To explore the role of TGR5 signaling in the antigen-presenting ability of DCs, CD11c+ cells from TGR5+/+ and TGR5-/- EAU mice fed either ND or LCA diet were co-cultured with naïve CD4+ T cells from TGR5+/+ EAU mice at a ratio of 1:5 (CD11c+ DCs: CD4+ T cells). CD11c+ DCs isolated from TGR5+/+ EAU mice fed LCA diet significantly inhibited the differentiation of Th17 and Th1 cells (Figures 4A-B) and the secretion of IFN-γ and IL-17 (Figure 4C). The proportions of Th17 and Th1 cells and the levels of IFN-γ and IL-17 were significantly higher in TGR5-/- group than in TGR5+/+ group (Figures 4A-C).
The role of LCA on the antigen-presenting ability of BMDCs was also evaluated. TGR5+/+ and TGR5-/- BMDCs were pretreated with LCA, primed with LPS, and co-cultured with TGR5+/+ naïve CD4+ T cells from EAU mice at a ratio of 1: 5 (BMDCs: CD4+ T cells). LCA-pretreated BMDCs significantly inhibited the differentiation of Th1 and Th17 cells and the production of IFN-γ and IL-17 (Figures S4A-C). However, TGR5 deficiency significantly blocked this effect (Figures S4A-C).
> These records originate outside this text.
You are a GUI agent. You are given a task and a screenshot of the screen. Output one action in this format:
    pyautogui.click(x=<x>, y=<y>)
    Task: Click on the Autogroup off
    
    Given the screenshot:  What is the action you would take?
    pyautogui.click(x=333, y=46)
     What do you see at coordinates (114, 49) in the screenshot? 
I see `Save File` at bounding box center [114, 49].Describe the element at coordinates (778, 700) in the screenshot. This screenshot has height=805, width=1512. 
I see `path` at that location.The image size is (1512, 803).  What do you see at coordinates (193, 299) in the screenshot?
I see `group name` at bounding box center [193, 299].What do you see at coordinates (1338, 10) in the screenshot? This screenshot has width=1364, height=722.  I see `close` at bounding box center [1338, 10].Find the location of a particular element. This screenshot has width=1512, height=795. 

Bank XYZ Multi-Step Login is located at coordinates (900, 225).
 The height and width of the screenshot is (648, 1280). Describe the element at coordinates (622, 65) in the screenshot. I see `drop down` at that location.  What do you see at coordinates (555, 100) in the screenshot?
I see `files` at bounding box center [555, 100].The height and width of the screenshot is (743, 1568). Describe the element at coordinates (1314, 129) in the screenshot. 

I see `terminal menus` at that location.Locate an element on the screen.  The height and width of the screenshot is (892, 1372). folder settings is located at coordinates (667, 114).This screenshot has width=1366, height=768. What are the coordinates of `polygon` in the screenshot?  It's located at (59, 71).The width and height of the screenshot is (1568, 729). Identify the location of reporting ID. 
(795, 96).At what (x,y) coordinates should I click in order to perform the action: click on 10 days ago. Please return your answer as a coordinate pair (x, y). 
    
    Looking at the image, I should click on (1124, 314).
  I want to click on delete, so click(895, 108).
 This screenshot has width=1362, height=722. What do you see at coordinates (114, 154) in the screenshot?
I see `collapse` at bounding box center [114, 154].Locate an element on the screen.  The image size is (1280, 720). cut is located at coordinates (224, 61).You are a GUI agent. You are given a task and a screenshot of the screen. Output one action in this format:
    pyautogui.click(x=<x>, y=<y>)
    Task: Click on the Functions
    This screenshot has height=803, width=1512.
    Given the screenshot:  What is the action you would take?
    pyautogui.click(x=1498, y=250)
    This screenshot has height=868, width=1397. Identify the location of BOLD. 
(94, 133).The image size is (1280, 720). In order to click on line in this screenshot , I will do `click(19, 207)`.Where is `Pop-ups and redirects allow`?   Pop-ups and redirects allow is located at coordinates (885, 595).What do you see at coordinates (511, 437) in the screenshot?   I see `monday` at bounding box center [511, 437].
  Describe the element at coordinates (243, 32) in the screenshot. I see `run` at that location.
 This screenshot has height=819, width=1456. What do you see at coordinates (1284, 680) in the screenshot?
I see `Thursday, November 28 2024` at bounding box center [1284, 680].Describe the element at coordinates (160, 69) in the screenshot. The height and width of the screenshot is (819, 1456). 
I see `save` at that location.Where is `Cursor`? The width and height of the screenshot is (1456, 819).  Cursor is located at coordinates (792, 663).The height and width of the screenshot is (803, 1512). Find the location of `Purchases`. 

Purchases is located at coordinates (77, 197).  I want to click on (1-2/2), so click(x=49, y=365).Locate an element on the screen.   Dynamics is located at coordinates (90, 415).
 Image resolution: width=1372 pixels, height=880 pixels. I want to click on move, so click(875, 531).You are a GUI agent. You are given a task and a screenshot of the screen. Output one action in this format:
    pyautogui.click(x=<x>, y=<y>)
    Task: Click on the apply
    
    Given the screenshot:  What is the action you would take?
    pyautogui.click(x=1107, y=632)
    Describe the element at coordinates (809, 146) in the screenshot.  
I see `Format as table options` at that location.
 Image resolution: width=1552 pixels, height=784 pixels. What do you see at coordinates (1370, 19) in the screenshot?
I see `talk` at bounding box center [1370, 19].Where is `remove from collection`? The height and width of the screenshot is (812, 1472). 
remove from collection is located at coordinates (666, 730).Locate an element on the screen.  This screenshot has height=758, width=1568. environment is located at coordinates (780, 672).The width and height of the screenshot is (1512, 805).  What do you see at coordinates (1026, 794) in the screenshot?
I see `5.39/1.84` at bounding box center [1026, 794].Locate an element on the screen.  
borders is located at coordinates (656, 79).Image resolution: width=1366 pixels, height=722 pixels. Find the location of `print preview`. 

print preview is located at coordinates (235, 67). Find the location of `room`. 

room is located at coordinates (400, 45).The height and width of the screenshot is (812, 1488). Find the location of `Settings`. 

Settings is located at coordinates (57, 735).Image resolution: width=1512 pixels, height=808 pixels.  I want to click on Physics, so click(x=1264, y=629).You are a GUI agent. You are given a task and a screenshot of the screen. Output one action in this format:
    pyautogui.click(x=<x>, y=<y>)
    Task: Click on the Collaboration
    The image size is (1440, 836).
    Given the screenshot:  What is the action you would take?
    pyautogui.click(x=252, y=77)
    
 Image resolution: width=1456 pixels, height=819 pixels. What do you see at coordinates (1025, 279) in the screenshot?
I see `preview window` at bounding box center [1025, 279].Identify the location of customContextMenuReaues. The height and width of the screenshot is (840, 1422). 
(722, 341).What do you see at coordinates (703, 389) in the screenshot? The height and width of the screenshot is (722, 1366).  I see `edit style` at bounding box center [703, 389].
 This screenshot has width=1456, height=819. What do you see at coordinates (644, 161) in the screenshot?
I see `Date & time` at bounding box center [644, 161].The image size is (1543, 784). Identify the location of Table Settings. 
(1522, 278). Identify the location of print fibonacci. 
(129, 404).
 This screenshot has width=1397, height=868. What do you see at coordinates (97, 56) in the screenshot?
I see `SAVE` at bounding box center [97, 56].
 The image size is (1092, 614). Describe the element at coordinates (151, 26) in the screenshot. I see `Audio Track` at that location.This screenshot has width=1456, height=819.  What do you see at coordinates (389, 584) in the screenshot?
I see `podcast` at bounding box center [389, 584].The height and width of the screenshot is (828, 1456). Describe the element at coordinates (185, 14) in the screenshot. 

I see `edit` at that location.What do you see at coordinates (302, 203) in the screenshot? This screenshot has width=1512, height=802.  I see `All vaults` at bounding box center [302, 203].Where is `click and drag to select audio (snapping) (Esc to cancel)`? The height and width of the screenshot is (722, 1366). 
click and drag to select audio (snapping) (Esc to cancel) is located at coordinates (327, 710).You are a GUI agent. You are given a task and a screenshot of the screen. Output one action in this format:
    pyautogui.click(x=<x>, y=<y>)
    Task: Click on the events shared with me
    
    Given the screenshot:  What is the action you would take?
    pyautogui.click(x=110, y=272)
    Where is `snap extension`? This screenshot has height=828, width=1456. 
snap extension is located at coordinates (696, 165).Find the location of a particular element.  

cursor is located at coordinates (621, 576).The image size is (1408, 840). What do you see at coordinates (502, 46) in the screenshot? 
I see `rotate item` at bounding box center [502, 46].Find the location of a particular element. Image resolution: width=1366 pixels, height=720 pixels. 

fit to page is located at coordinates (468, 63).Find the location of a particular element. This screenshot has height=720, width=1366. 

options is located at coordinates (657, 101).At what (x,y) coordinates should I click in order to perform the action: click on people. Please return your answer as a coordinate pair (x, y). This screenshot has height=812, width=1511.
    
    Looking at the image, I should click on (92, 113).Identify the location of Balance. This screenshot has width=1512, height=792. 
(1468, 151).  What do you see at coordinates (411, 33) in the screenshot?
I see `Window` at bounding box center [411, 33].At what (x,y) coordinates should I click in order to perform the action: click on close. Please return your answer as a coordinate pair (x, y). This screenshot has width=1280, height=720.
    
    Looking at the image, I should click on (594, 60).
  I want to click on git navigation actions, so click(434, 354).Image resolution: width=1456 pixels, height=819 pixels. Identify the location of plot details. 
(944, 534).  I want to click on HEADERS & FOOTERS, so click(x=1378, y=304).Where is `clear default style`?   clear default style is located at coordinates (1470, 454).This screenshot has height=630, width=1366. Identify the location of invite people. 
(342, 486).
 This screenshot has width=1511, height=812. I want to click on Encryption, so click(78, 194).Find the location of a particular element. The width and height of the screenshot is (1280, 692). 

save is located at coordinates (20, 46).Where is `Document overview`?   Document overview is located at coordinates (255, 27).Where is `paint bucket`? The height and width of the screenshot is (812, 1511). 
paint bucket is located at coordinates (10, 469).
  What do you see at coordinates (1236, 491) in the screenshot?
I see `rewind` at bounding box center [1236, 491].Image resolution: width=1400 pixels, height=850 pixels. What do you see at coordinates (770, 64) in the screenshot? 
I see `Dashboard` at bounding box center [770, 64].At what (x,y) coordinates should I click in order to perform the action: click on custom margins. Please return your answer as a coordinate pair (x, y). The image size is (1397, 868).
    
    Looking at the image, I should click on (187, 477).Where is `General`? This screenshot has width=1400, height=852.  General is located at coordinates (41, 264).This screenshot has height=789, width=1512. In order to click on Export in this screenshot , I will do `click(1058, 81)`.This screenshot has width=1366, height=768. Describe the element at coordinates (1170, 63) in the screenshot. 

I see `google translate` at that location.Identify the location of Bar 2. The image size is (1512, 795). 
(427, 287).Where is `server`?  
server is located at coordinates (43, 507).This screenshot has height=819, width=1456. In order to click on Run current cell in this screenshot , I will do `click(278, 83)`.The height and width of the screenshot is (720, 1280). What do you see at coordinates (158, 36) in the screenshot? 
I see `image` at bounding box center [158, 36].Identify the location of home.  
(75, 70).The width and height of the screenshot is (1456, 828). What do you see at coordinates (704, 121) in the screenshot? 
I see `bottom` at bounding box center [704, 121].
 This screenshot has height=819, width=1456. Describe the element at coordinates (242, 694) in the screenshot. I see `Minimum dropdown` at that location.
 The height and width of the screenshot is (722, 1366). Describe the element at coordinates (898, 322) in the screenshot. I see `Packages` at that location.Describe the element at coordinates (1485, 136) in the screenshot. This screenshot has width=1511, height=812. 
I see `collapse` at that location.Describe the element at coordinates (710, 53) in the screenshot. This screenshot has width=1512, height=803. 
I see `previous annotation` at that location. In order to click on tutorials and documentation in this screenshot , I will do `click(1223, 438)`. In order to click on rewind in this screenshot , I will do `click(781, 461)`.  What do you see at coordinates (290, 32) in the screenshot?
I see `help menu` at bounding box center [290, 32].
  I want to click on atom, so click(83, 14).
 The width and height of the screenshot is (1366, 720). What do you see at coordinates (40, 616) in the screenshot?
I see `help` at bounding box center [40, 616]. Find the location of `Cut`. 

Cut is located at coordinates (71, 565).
Bile acids inhibit the secretion of pro-inflammatory cytokines and the expression of surface markers on dendritic cells. A. The structures of bile acids. B-F. The expression of IL-1β, IL-6, IL-12/p70, IL-23 and TNF-α in BMDCs primed with LPS and thereafter treated with selected BAs (10 µM) was tested by ELISA (n=4 per group). G-J. The expression of CD40, CD80, CD86 and MHCII in BMDCs primed with LPS and thereafter treated with selected BAs (10 µM) was tested by Flow cytometry (10 µM; n=4 per group). K. The mRNA expression of IL-1β, IL-6, IL-12/p19, IL-12/p40, IL-23/p35 and TNF-α in BMDCs primed with LPS and thereafter treated with LCA (10 µM) was assayed by RT-qPCR (n=4 per group). L. The expression of IL-1β, IL-6, IL-12/p70, IL-23 and TNF-α in BMDCs primed with LPS and thereafter treated with LCA at doses of 80 µM, 40 µM, 20 µM and 10 µM was assayed by ELISA (n=4 per group). Data are shown as mean ± SD. ns p>0.05, *p<0.05, **p<0.01.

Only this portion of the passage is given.